Walter Hardwick
Walter Hardwick OBC (May 3, 1932, Vancouver – June 9, 2005) was a distinguished academic and community leader whose work shaped the City and Region of Vancouver.
Professor Emeritus Hardwick was involved in public life in British Columbia at the civic, regional, provincial, national and international levels. His longest service to the Province had been through his teaching and scholarship. He taught in the Department of Geography at UBC for over 30 years.
Through a long and varied career, Dr. Hardwick significantly shaped the city and metropolitan region of Vancouver, British Columbia. Notably in the late 1960s, Dr. Hardwick helped to organize a successful movement against a proposed freeway through the city of Vancouver, a scheme planned in relative secrecy at the time by the City and the Province. Following the defeat of the freeway proposal, he was a founding member of "The Electors Action Movement" (TEAM) and was elected to Vancouver City Council under that banner for two terms from 1969 to 1974. While at the City, he helped to transform its decision making processes with more public involvement for major planning decisions. Dr. Hardwick played a pivotal advisory role in the city's redevelopment of Granville Island and South False Creek as well as the master-planned development of the neighbourhood of Champlain Heights on the site of an old landfill. In 1973 Dr. Hardwick published "Vancouver Urban Futures" a detailed survey for the Greater Vancouver Regional District that captured the opinions and interests of Greater Vancouver residents on a range of economic, social, mobility and lifestyle issues. The survey was instrumental in setting new Regional Growth planning policies.
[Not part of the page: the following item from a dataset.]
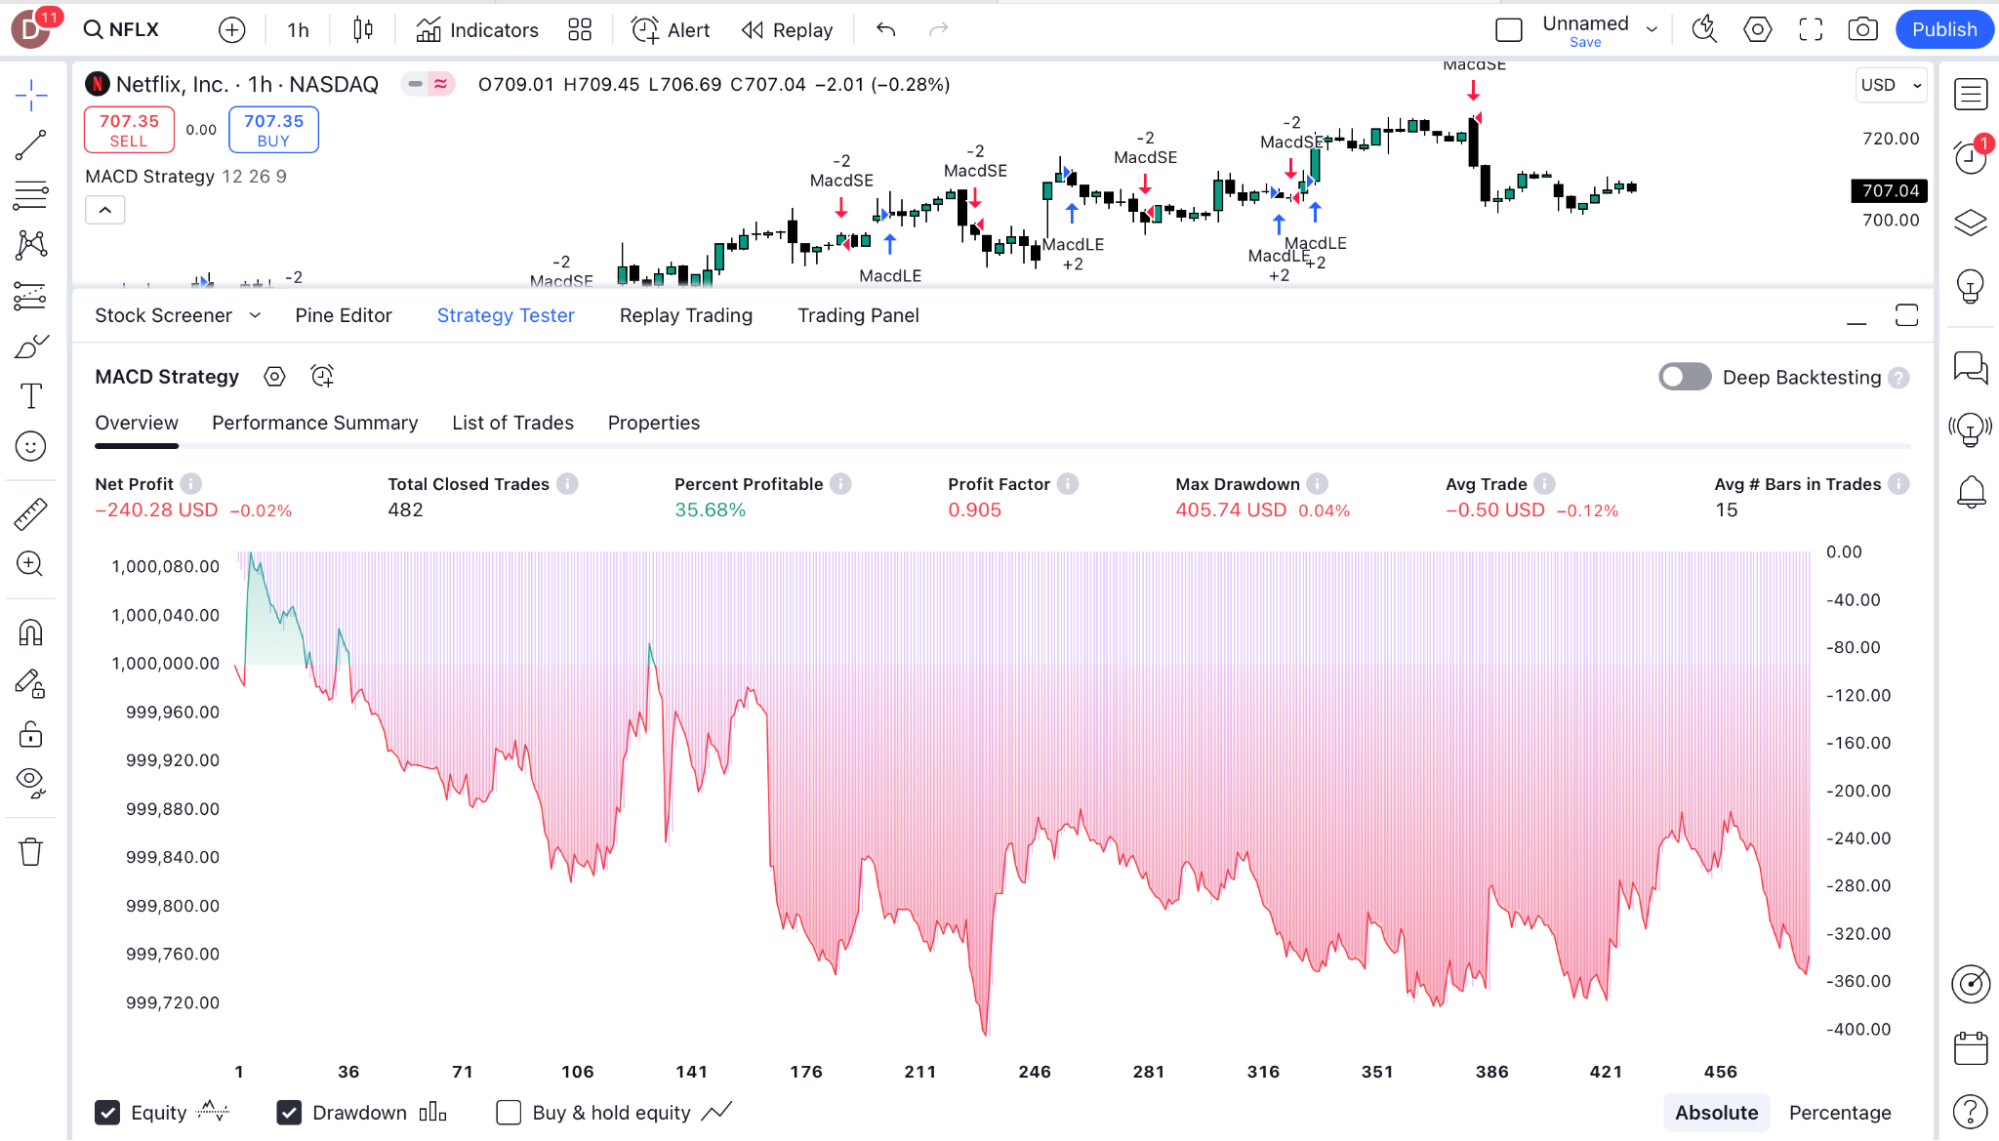Click the Publish button

1943,30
In 1990 he completed a similar follow up study "Creating Out Future" to compare the results and to offer policy makers further insight into the priorities and concerns of Greater Vancouver residents.
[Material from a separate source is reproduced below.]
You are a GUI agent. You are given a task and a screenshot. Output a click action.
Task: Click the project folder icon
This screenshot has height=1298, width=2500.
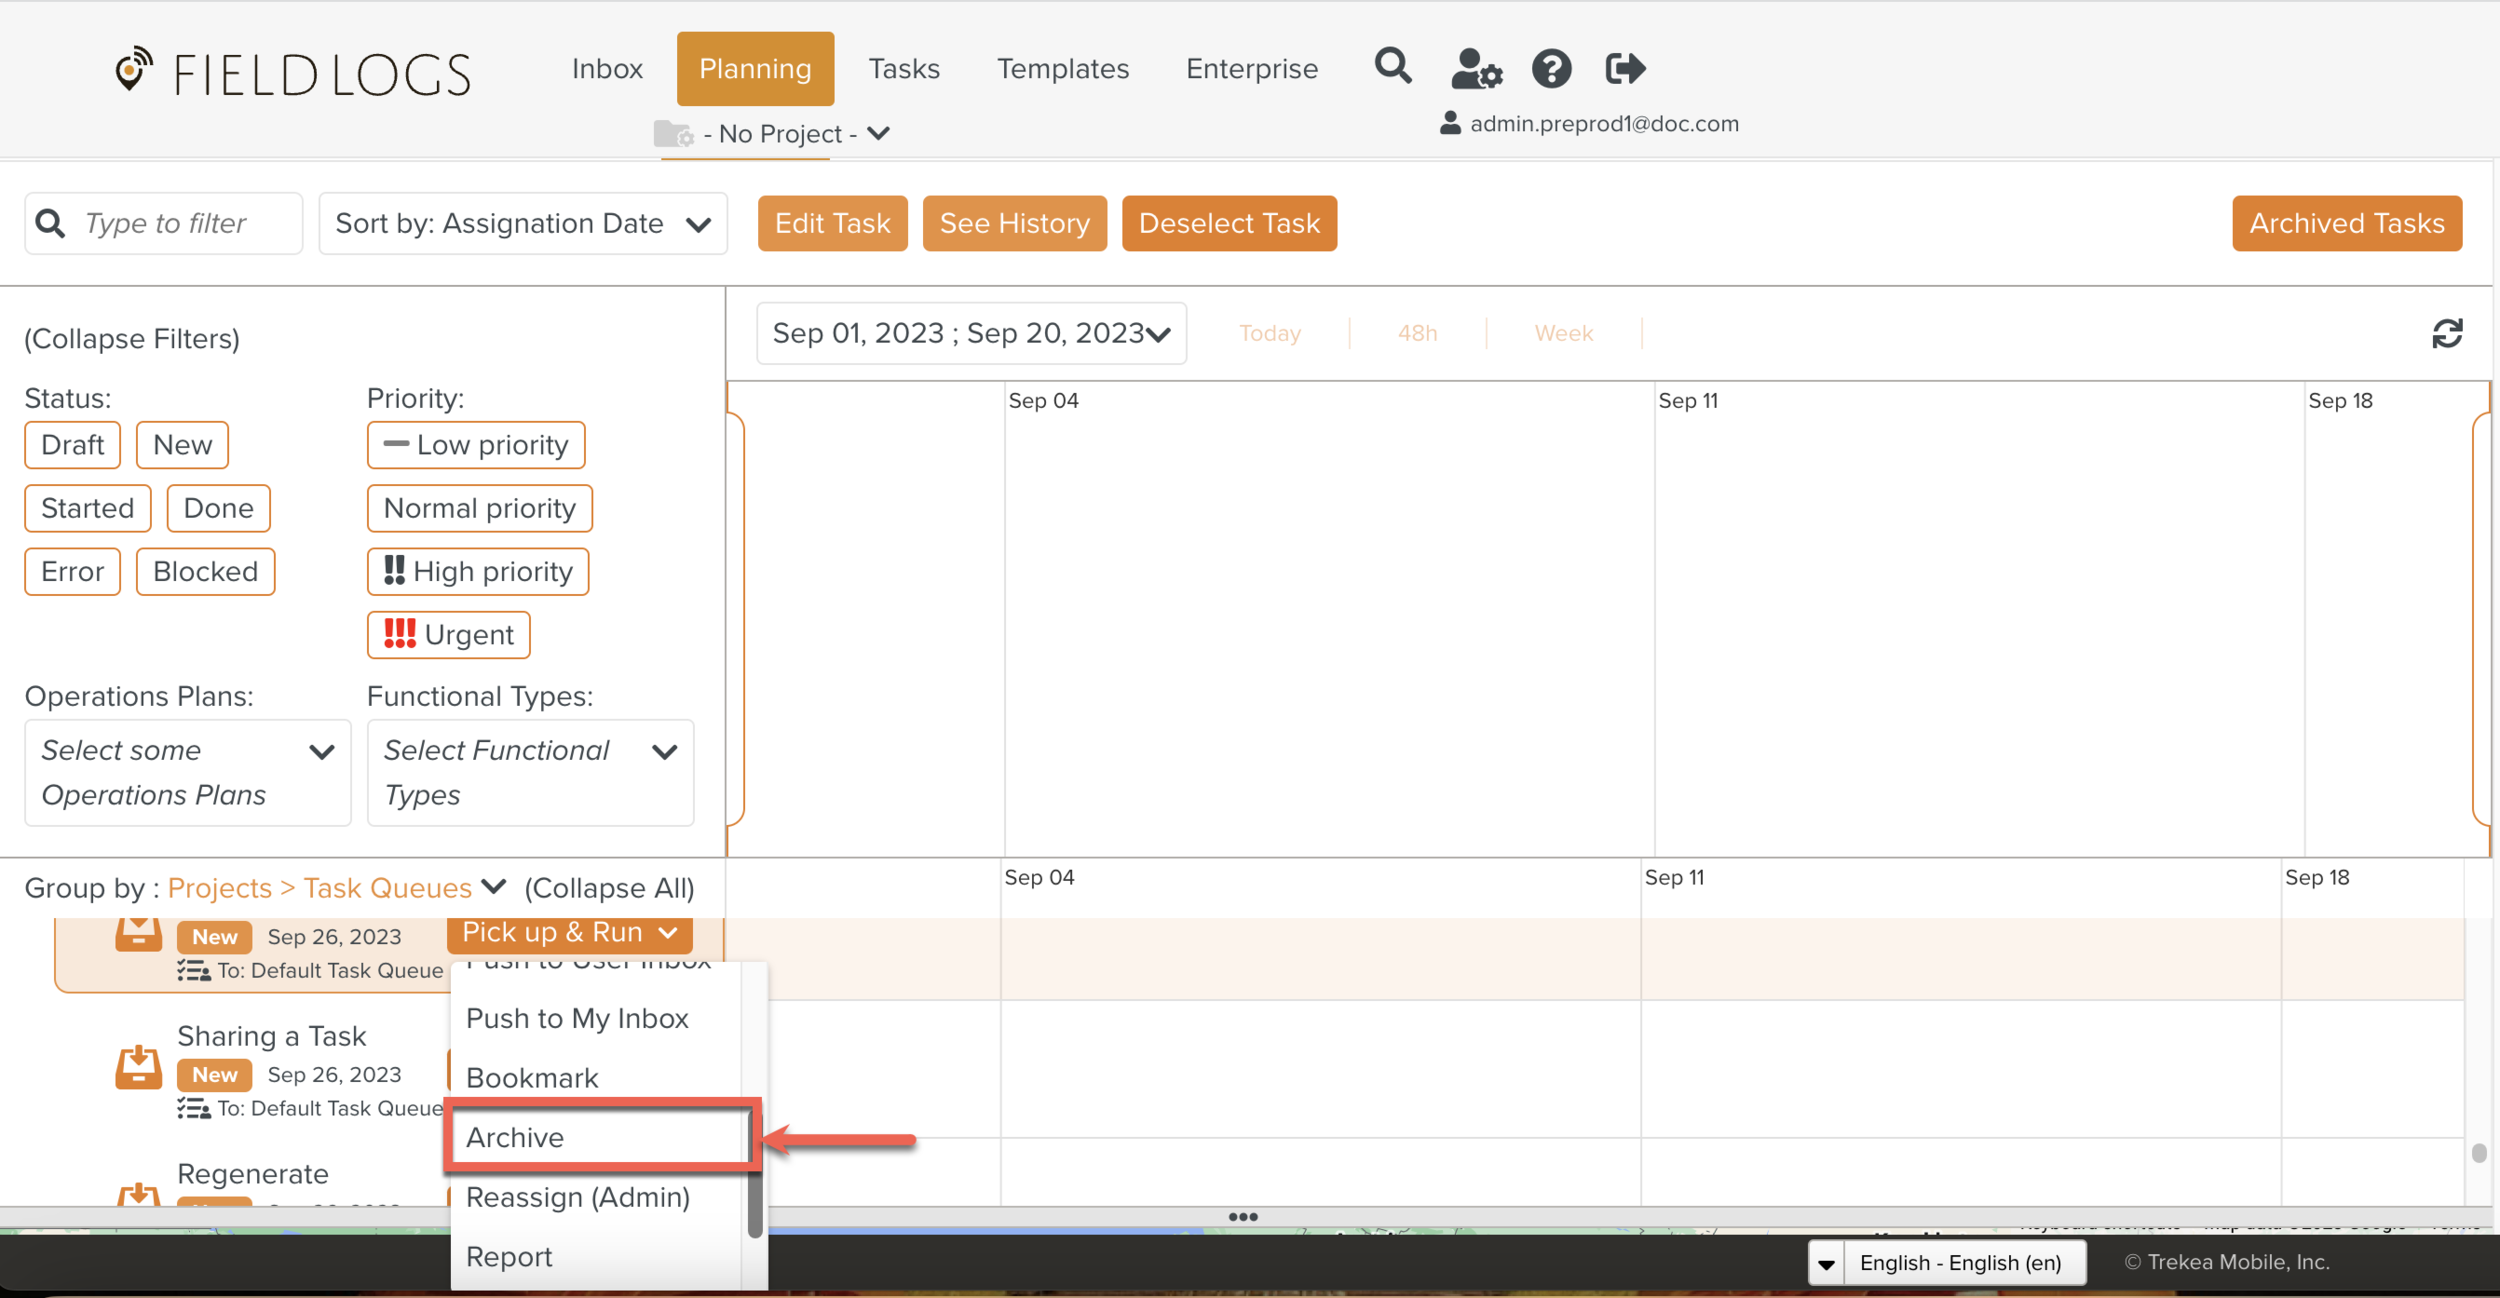coord(673,133)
In 1975, Dr Hardwick was appointed Director of Continuing Education at UBC, a post he relinquished in 1976 to serve as Deputy Minister of Education, Science and Technology in the Social Credit government of Bill Bennett. An early adopter of new technology, he was instrumental in establishing both the Open Learning Institute and the Knowledge Network. Later in his career, he was invited to serve on, and chair, the National Capital Commission, with a mandate related to the planning of Canada's historic capital city of Ottawa, Ontario. In 2000, Dr. Walter Hardwick, one of North America's leading urban geographers, was recognized with an honorary degree from UBC. Currently, a UBC Urban Geography Award and scholarship has been established in his name: The Walter G. Hardwick Scholarship in Urban Studies.